Please output each line of the data exactly as it appears.
#####
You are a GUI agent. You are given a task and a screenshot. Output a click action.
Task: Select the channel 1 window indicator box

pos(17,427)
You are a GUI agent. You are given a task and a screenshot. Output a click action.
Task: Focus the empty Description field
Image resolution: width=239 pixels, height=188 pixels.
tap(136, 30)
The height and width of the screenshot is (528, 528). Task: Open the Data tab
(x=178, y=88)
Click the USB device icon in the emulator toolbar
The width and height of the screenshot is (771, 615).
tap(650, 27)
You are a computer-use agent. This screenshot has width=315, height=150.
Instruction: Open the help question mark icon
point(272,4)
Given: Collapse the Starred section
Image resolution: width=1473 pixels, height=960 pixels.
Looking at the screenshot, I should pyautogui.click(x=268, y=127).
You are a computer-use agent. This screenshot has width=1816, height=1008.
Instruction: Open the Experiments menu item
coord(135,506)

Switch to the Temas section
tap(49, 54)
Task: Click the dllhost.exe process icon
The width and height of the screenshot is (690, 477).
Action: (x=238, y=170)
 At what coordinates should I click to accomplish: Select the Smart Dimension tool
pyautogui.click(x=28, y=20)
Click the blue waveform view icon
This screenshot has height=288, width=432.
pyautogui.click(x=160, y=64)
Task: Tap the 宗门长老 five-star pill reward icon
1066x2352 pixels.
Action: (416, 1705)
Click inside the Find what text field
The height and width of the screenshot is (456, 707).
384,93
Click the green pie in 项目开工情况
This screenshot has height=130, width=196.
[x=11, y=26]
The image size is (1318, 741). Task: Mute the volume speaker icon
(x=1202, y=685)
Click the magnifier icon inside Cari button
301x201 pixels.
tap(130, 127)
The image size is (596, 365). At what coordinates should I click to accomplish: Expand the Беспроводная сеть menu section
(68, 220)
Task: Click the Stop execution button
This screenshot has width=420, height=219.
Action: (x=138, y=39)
#####
▸ **Answer below**:
You are a GUI agent. You are given a task and a screenshot. Output a click action.
Task: Select the channel 1 window indicator box

pos(17,427)
You are a GUI agent. You are given a task and a screenshot. Output a click action.
Task: Focus the empty Description field
Image resolution: width=239 pixels, height=188 pixels.
tap(136, 30)
The height and width of the screenshot is (528, 528). Task: Open the Data tab
(x=178, y=88)
Click the USB device icon in the emulator toolbar
The width and height of the screenshot is (771, 615).
tap(650, 27)
You are a computer-use agent. This screenshot has width=315, height=150.
Instruction: Open the help question mark icon
point(272,4)
Given: Collapse the Starred section
Image resolution: width=1473 pixels, height=960 pixels.
Looking at the screenshot, I should pyautogui.click(x=268, y=127).
You are a computer-use agent. This screenshot has width=1816, height=1008.
Instruction: Open the Experiments menu item
coord(135,506)

Switch to the Temas section
tap(49, 54)
Task: Click the dllhost.exe process icon
The width and height of the screenshot is (690, 477).
Action: (x=238, y=170)
 At what coordinates should I click to accomplish: Select the Smart Dimension tool
pyautogui.click(x=28, y=20)
Click the blue waveform view icon
This screenshot has height=288, width=432.
pyautogui.click(x=160, y=64)
Task: Tap the 宗门长老 five-star pill reward icon
1066x2352 pixels.
Action: (416, 1705)
Click inside the Find what text field
The height and width of the screenshot is (456, 707).
384,93
Click the green pie in 项目开工情况
This screenshot has height=130, width=196.
[x=11, y=26]
The image size is (1318, 741). Task: Mute the volume speaker icon
(x=1202, y=685)
Click the magnifier icon inside Cari button
301x201 pixels.
tap(130, 127)
The image size is (596, 365). At what coordinates should I click to accomplish: Expand the Беспроводная сеть menu section
(68, 220)
Task: Click the Stop execution button
This screenshot has width=420, height=219.
Action: (x=138, y=39)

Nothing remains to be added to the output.